RCA: Test Points, Test Results and Timestamps
Over the last month or so we have been receiving a lot of customer tickets related to mismatch in test point counts in Progress Report, or the test result timestamp being in the future(!) or the test result chart showing incorrect data etc.
Here are some developer community tickets related to this issue,
Difference between Test Plan Outcome and Progress Report outcome
TestPoint Analytics Data showing incorrect ChangedDateSK
Test Point API is returning incorrect completion test date
Before we delve into what caused this issue and how we fixed it, let’s spend some time in understanding the issue and what scenarios users saw broken.

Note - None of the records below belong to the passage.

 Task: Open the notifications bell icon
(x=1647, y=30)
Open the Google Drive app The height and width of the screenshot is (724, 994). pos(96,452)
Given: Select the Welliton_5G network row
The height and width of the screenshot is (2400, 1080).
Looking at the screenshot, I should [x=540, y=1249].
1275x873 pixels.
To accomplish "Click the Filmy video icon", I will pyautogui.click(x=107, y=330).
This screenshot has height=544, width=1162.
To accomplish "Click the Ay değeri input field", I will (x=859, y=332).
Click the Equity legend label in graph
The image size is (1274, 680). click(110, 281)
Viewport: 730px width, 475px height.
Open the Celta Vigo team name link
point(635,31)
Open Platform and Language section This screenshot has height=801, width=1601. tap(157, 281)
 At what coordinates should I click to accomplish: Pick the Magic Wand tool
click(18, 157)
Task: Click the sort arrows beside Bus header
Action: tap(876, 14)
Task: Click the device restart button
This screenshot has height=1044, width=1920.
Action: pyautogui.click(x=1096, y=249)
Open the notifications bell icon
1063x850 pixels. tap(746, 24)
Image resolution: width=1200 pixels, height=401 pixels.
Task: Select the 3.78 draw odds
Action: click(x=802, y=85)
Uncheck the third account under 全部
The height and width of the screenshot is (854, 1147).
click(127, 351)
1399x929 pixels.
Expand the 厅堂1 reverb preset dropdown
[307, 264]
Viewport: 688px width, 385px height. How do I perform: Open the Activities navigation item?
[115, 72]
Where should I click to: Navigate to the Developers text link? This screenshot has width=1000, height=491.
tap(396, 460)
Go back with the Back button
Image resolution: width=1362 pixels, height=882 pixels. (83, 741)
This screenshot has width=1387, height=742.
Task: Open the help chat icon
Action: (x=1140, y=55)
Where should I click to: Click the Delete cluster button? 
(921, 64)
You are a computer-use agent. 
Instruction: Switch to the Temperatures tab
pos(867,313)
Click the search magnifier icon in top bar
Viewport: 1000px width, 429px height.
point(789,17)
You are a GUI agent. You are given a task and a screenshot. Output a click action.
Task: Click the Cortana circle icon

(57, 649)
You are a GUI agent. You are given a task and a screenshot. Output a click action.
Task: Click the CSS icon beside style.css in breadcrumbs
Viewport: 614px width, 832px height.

- In the Progress Report page, users would see that the count on the trend chart does not match the count in the Summary tab. For example, in the below screenshot the numbers in the Outcome trend chart add up to 8311; but the Summary card we show the total as 8308. So there is a difference of 3 test points.
- The test results REST API was returning incorrect value for
completedDate
anddurationInMs
fields.
- The Test Progress Analytics API would return a wrong date.
- Any test point or test result related chart created for a suite in the
Charts
tab would again show similar mismatches in terms of number of test points
Root Cause
This problem was caused by a seemingly innocuous change that was made for the automated test results scenario. Unfortunately, the code path was also used for Manual tests and that broke our scenario.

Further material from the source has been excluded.